Is that descriptive or normative?
Purely descriptive. On a broadly subjectivist metaethics, it also has normative implications.
Well fine, but what if somebody decides to execute his adaptation by means of direct stimulation of the brain center in question. Surely that counts as wireheading, no?
I eiher don’t understand your hypothetical or you didn’t understand the linked post.
But I’ll try: if you’re talking about an agent whose utility function really specifies stimulating one’s brain with contraptions involving wires (call this wireheading#) as a terminal value [ETA: or, more plausibly, specifies subjective pleasure as a terminal value], then their wireheading# activities are not [ETA: necessarily] wireheading as discussed here, it seems to me.
Let’s do this: Can you give me a few examples of human behavior which you see as execution of adaptations?
I agree it’s a good post, but it’s a bit depressing how common wireheading is by this definition.
Giving head is wireheading, so to speak.
No it isn’t, at least for most humans. When most people give head it is because they desire to make someone else have a pleasurable experience, and when most people receive head it is because they want to have a pleasurable experience. They get exactly what they want, not a counterfeit version of what they want. Ditto for masturbation.
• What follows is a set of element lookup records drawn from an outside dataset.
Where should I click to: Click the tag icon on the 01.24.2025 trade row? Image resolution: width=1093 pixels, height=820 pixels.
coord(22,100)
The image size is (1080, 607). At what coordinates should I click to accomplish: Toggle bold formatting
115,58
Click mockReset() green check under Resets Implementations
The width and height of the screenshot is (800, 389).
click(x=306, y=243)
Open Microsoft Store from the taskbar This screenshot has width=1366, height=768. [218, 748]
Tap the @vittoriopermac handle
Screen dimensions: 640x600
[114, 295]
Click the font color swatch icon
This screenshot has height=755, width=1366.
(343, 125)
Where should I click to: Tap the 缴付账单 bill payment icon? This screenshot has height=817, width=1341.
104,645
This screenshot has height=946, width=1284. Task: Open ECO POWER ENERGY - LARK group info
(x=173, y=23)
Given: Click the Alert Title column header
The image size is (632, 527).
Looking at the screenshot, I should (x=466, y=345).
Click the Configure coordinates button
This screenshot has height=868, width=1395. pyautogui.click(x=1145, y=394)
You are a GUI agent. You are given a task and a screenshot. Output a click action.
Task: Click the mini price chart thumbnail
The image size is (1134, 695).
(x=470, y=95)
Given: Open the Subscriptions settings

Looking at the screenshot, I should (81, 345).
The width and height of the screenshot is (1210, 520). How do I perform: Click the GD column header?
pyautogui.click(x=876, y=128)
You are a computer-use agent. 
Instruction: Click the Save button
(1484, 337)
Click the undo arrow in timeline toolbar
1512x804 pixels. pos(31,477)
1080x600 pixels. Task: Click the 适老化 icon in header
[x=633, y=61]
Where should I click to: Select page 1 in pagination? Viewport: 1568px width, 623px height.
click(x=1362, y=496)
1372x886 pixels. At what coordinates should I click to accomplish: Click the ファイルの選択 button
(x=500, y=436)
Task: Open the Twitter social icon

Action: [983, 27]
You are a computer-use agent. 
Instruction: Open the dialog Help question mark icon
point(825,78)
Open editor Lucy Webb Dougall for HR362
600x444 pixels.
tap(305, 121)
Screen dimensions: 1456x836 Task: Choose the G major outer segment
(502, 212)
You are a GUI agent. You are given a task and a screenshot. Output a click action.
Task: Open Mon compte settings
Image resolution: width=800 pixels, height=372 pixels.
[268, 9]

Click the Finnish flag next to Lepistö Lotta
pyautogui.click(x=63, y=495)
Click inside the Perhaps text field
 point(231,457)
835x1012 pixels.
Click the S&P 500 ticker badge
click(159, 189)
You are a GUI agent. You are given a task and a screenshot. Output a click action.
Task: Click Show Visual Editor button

I think you are assuming that giving head is wireheading because you are thinking that people don’t desire pleasurable sexual experiences as end in themselves, that sex is in fact some instrumental goal towards some other end, like reproduction. But that simply isn’t the case. People like sex and sex-like experiences, full stop. Any evolutionary reasons for why we evolved to like them are morally irrelevant historical details.
This is wireheading, but only in the sense that a paperclipper is wireheading when it makes paperclips.
Humans have been given a value system by evolution and act on it, but given the changing environment, the actions do not optimize for the original implicit goal of evolution.
A paperclipper is given a goal system by its creator and it acts on it, but since the engineer did not think it through properly, its goal system does not match the actual goals of the engineer.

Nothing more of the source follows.